Quand on a posé la question à Fares Mabrouk de savoir quelle est la stratégie d'Impact Partner pour contrer l'aspect mercantile de l'entreprenariat en Tunisie, il répond qu'il est possible de maximiser ses profits et d'être philanthrope en même temps.

Par ailleurs, ce que recherche ce fonds d'investissement à impact c'est la professionnalisation de l'impact social. "Au lieu de créer une école dans un endroit, on va mettre cet effort à la disposition d'un projet pérenne qui permettrait de créer plusieurs écoles. C'est l'effet multiplicateur de l'entreprenariat social qui va permettre au projet de perdurer dans le temps" a-t-il expliqué.

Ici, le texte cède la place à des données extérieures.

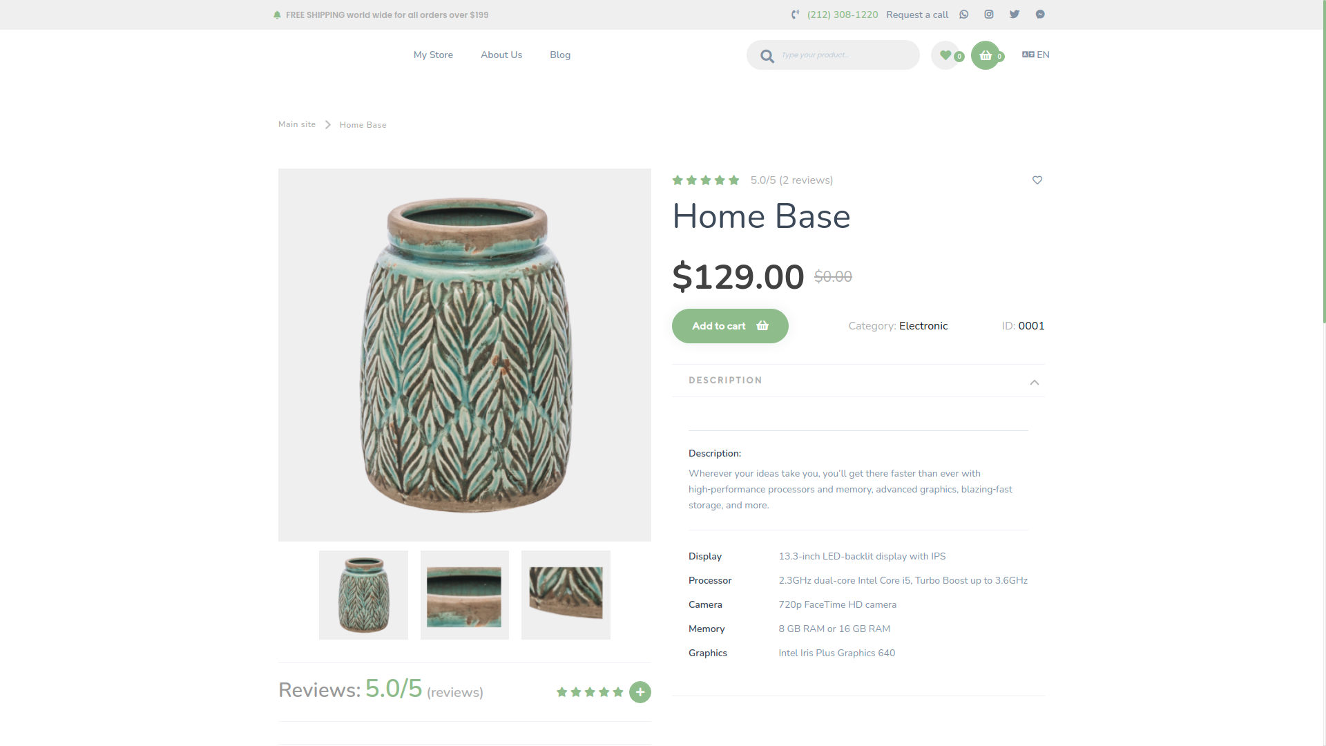
Task: Open the Instagram social icon
Action: pyautogui.click(x=989, y=15)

Impact Partner : Comment ça marche ?

Concernant le processus, Fares Mabrouk a expliqué qu'Impact Partner a pris une année pour se concentrer sur l'accompagnement des entrepreneurs en les formant et en leur procurant une assistance technique. Durant cette période, les besoins spécifiques des entrepreneurs ont été passés au crible pour pouvoir leur proposer une offre adéquate répondant à leurs besoins.

Il en ressort que "Les entreprises qui ont un besoin financier de l'ordre de 50 mille à 200 mille dinars sont très mal desservies. Pour les entreprises dont les besoins s'élèvent à 20 mille dinars, il y a la microfinance et au-delà de 150 mille dinars, il y a les banques. Pour les projets dont les besoins financiers sont de l'ordre de 400 à 500 mille dinars, il y a une panoplie de fonds qui existent".

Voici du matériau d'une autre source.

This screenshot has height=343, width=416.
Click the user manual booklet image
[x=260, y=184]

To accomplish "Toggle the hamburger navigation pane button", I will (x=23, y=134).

Fares Mabrouk a ajouté qu'entre 30, 40, 50 mille dinars et 150 mille dinars de besoins financiers, il y a un gap communément appelé "la vallée de la mort". C'est dans cette zone qu'Impact Partner intervient pour investir dans les entreprises à hauteur de 100 à 150 mille dinars "en capital, sans dettes, ni garanties ni encore apports personnels". Le déboursement des fonds s'effectue en 45 jours, une procédure rapide qui permet de ne pas accentuer le poids des besoins en fonds de roulement sur l'entreprise.

Les partenaires de confiance d'Impact Partner

Impact Partner est soutenu dans sa mission par la Banque Africaine de Développement (BAD) et par la Fondation Suisse Drosos Ils ont également bénéficié aussi des soutiens d'investisseurs sociaux allemands, du PNUD, de la Fondation Robert Bosch ainsi que de l'organisation Hollandaise Hivos Impact Investments. L'Arab Tunisian Bank (ATB) est également partenaire de ce fonds d'investissement social, une fierté pour Fares Mabrouk qui s'est exprimé à ce sujet avec optimisme. « Elle a considéré que le secteur de l'entreprenariat social était important dans son portefeuille. C'est la première banque à nous faire confiance et à investir dans des projets à impact social qui pourraient être pérennisés dans le temps ».